Scribe Notes Lecture 13 (Winter 2016)

by Michael Xiong, Wenlong Xiong, Eric Yuan, and Karen Zhang

Gzip Bug
File System Implementation
Performance Issues with Filesystems
Input/Output Metrics
Improving File System Performance
Scheduling Algorithms
File System Invariants

Gzip Bug

The gzip program was written by Jean-loup Gailly and Mark Adler, who according to Professor Eggert, didn't know jack about programming. But they did know about compression (also they pulled a disappearing act after they finished the program). So Professor Eggert has been maintaining this program for the past couple of decades. Recently, he received a bug report for gzip that claimed gzip would, upon crash, delete the file to be compressed, and fail to output a compressed *.gz file (resulting in user data loss).

The command gzip foo compresses a file foo into another called foo.gz, and removes the original file. The outline of gzip and the system calls it uses is as follows:


			1   int ifd = open("foo", O_RDONLY)		 	//input_file_descriptor 
			2   ofd = open("foo.gz", O_WRONLY | P_CREAT | O_EXEC)	//output file descriptor 
			3   while input file is not completely read: //check for IO errors, stop if there is, and delete foo.gz 
			4       read(ifd, bf, bufsize) 
			5       compression() 
			6       write(ofd, buf, compressed_size_of_bufsize) 
			7   if (close(ifd) != 0) error() 
			8   if (close(ofd) != 0) error() 
			9   if (unlink("foo") != 0) error() 
			10  exit(0)

In the program, if gzip crashes between line 10 and 11, we lose all data (both the uncompressed and original file). We do all of the correct checks though, yet according to Eggert, this bug is common in many Linux programs. To understand this bug, we must first understand how file systems are implemented, and come back to it at the end of this lecture.

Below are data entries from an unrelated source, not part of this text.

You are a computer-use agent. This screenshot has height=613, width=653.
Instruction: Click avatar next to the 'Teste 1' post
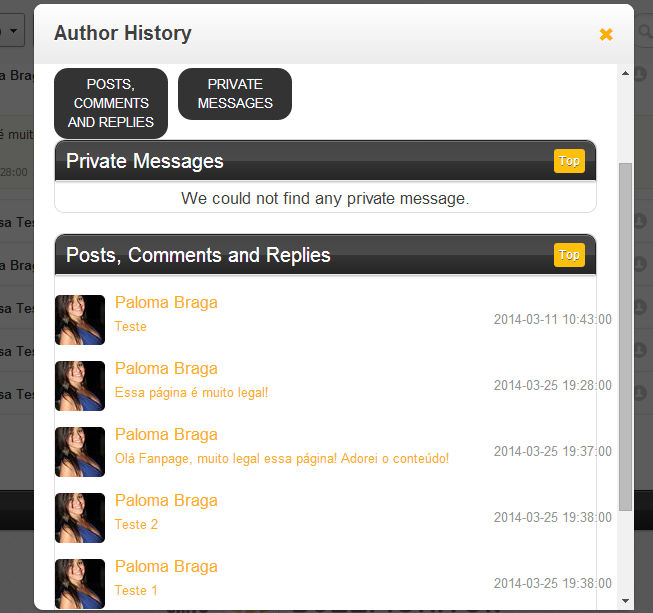point(80,584)

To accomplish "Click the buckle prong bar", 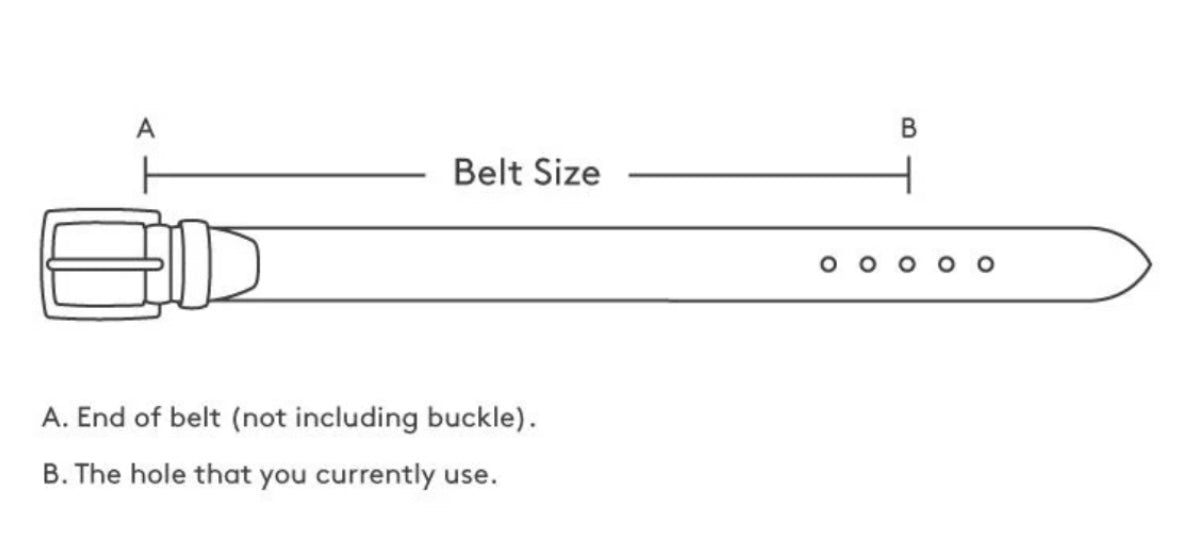I will pyautogui.click(x=104, y=264).
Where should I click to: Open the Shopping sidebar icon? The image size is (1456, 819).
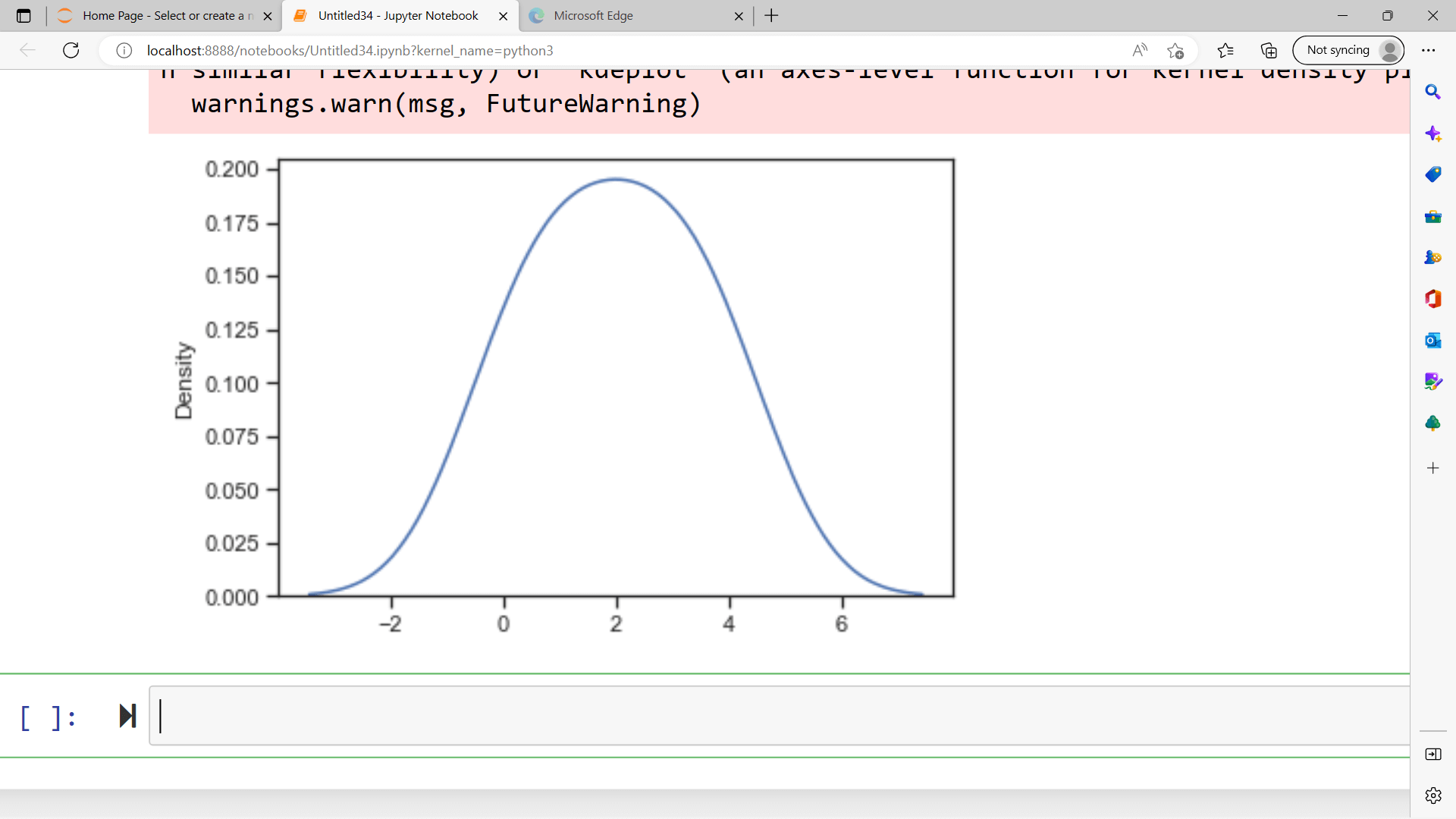[x=1434, y=174]
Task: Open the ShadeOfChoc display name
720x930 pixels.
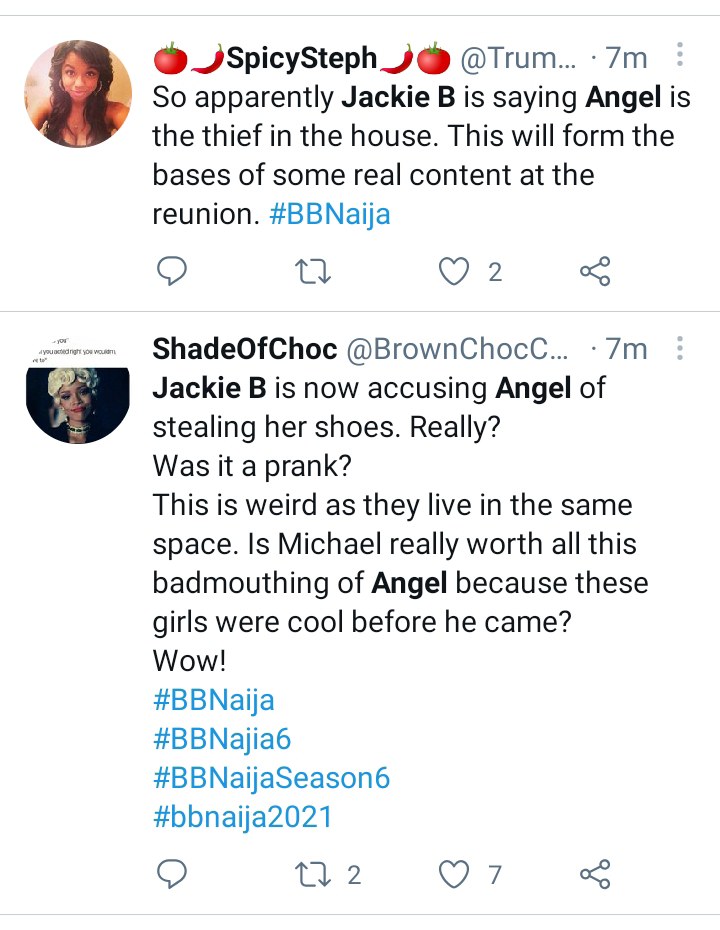Action: [243, 350]
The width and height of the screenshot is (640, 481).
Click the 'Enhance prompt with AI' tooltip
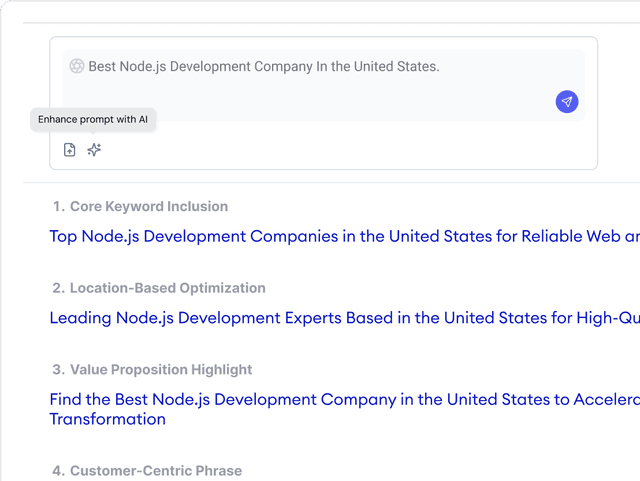(x=93, y=119)
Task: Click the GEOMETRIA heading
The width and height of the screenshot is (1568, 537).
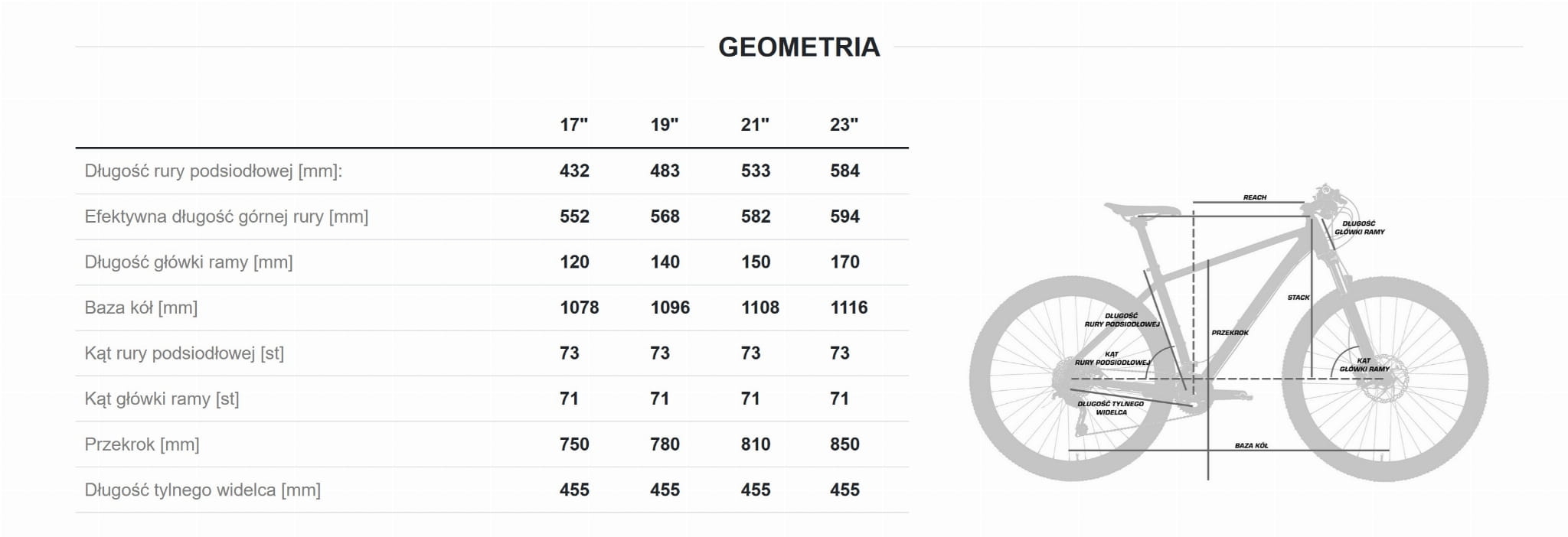Action: point(799,47)
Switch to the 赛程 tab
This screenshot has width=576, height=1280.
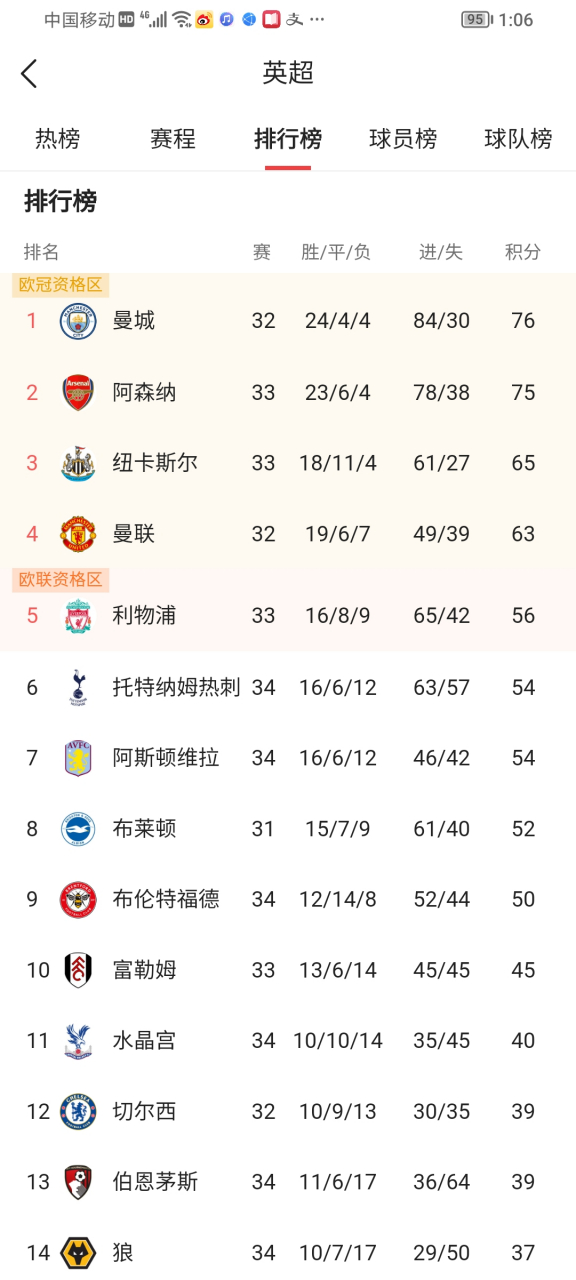[x=172, y=140]
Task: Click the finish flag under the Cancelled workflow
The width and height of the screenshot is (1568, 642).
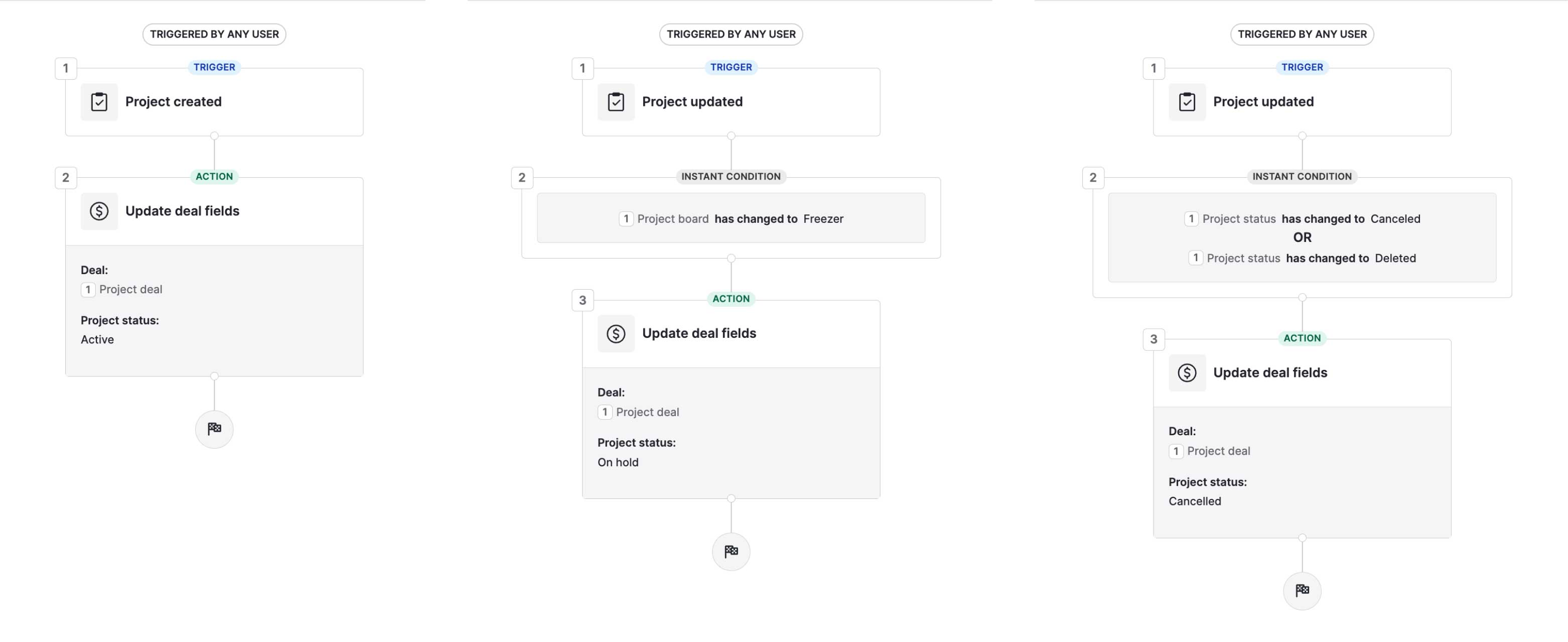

File System Implementation

If we recall, the BSD file system layout can be thought of as a disk separated into data blocks. These blocks make up sectors with different uses. The sectors are as follows:

Boot Sector
This contains code to be run at boot time
Super Block
The super block contains metadata about the entire file system, including the file system type, size, status, and various other metadata. Usually there exist multiple copies of the super block in different parts of the disk, acting as backups
Free Block Bitmap
This contains a mapping of all the free/used data blocks (e), at a ratio of 1 bit per data block. (Explained below)
Inodes
This contains a mapping of all the free/used data blocks (e), at a ratio of 1 bit per data block. (Explained below)
Data Blocks
This is the bulk of the filesystem. Data blocks (usually 8 KiB) hold the actual file data.

One concern is how to allocate extra space for a file quickly. When we create a file, we give it an initial size that may be exceeded as we write to it. If we want to expand a file beyond its current size, we need to find a free data block. The naive way (First Come First Serve or FCFS) to find a free block is to linear search through the inode table and follow their data pointers to find every block that's in use. Then, we subtract the occupied data blocks to find all the free blocks. The problem with this approach is that it is SLOW. We need to search through a large portion of our file system just so we can add a single block of data to a file. A much better way makes use of the free block bitmap.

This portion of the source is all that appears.